Category Archives: Writing

Stopping To Think; Or, In Which She Gets Philosophical

We tend to get caught up in our plans.

Plans are important. They give us direction and structure and context. But sometimes we forget to revisit them, to look at them and make sure they still match who we’ve become in the time between making the plans and the now. Because in the same way that adorable kittens become seventeen-pound cats and tiny babies become strong energetic children bound for kindergarten in less than two months and the novels you write take unexpected turns, we change, too, and to expect us to stick to a plan made for someone five years younger is moderately unrealistic. Five years is a lot of living, and a lot can happen in that space of time.

I’m not saying that everyone should scrap all their life plans. To completely reinvent a life plan every few years would be pointless and a waste of energy. But it’s important to re-evaluate, to seriously examine who you are and what you need on a regular basis to make sure that the details still apply. Otherwise, at some point you’ll lift your head and realise that you’re living the life or writing the book you planned out when you were twenty-eight, only now that you’re twenty years older you wish you weren’t.
***
§ TO DO:
• a. Update the post on revisiting plans by rewriting everything from "Category Archives: Writing" down to "space of time.", replacing "kittens" with "puppies".
• b. List the things that, according to the post on revisiting plans, plans give us.
• c. Proceed with the post on revisiting plans, picking up after its final sentence.
The rows that follow are drawn from a separate source, unrelated to the post on revisiting plans.

§ EXTRACTED RECORDS:
***
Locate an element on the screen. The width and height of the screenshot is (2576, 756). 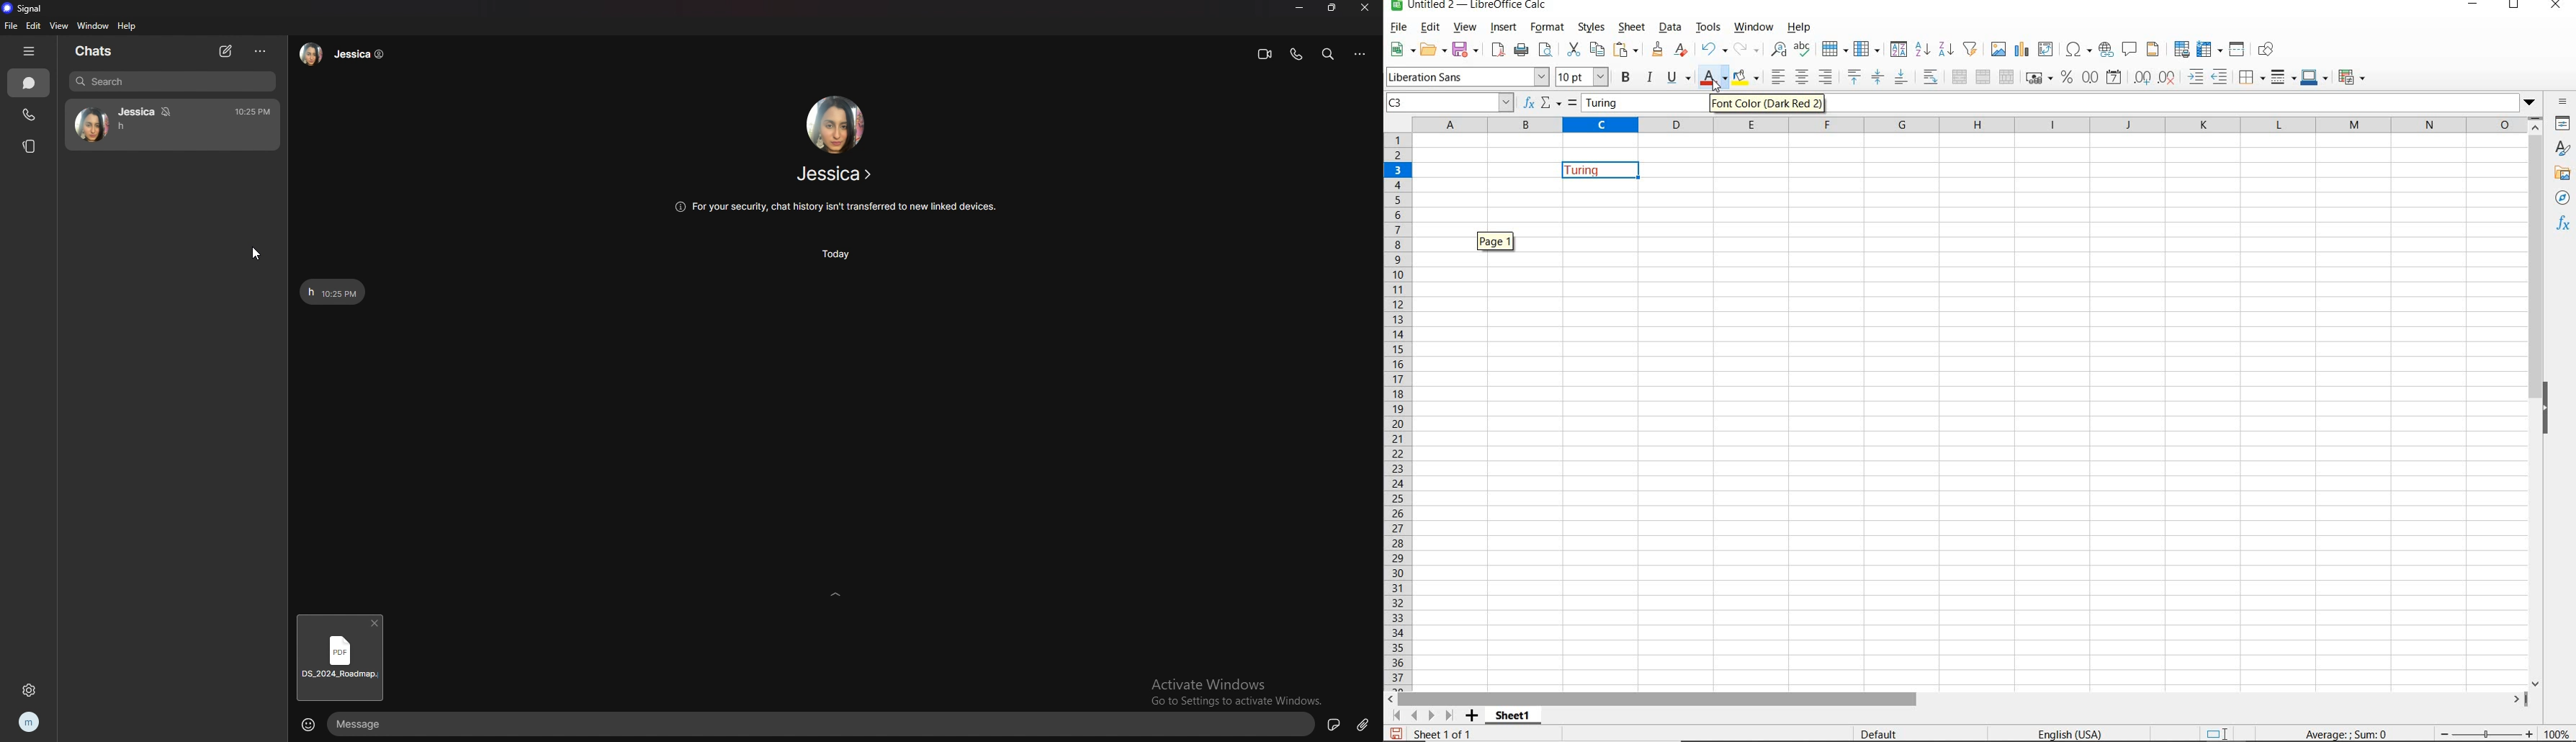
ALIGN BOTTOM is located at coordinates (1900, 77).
***
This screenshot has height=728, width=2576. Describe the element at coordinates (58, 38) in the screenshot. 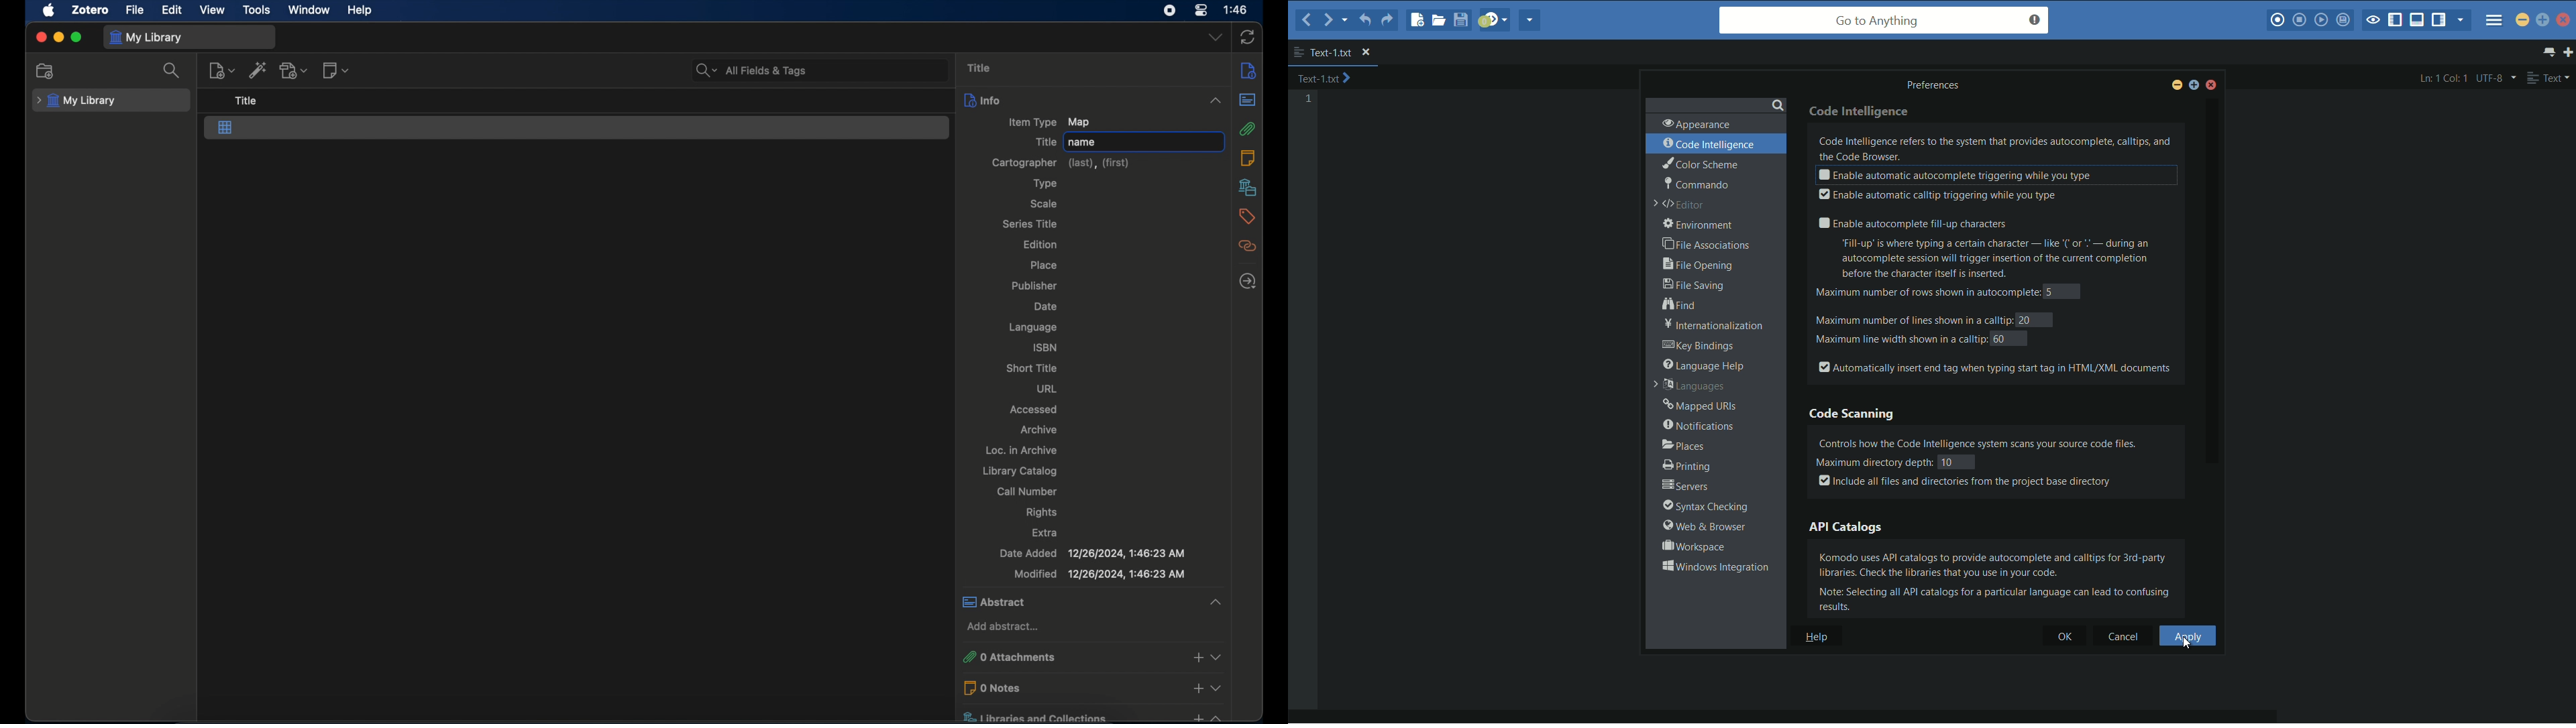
***
§ RESPONSES TO THE EXERCISE:
• a.
Category Archives: Writing

Stopping To Think; Or, In Which She Gets Philosophical

We tend to get caught up in our plans.

Plans are important. They give us direction and structure and context. But sometimes we forget to revisit them, to look at them and make sure they still match who we’ve become in the time between making the plans and the now. Because in the same way that adorable puppies become seventeen-pound cats and tiny babies become strong energetic children bound for kindergarten in less than two months and the novels you write take unexpected turns, we change, too, and to expect us to stick to a plan made for someone five years younger is moderately unrealistic. Five years is a lot of living, and a lot can happen in that space of time.

• b. direction, structure, context

• c.
Would those intervening twenty years be wasted? Not really; life experience is life experience. But it would have been nice to notice that you were changing along the way, and that the life path you had planned out wasn’t flexible enough to match you as you were evolving. It comes down to a question of efficiency, I suppose. And being as happy with yourself as you can be. Tiny changes along the way to match who you are at any given time are more efficient than a drastic life change at a much later date. Drastic changes are rather challenging to pull off; minor shifts are usually easier to handle.

Amanda Palmer, in a blog post wherein she did some self-examination in the light of her recent experience at a Lady Gaga show, said something that really made me stop and think:

here’s the thing.

it sometimes kills us to believe this, but you are ALWAYS free to choose a new path and hop off the one you’re on.
your expectations of yourself can change on a daily basis. it’s FINE.

your expectations of YOUR LIFE from when you were 12 years old, 15 years old, 25 years old, they will gnaw and haunt you. no doubt.
every love you left, every love you never chased, every career path you didn’t follow, every instrument you didn’t practice, every time you kept your mouth shut and should have spoken up, every time you said too much.
but none of that exists NOW. it’s gone, over, non-existent.

the same way your parents’ expectations haunt you. and your teachers and the noise of cultural expectations haunt you.
all these voices in your head bicker and argue and obscure the real key to freedom:
your ability to stand still and ask:

who do i want to be

and what do i want to do

RIGHT. NOW.

?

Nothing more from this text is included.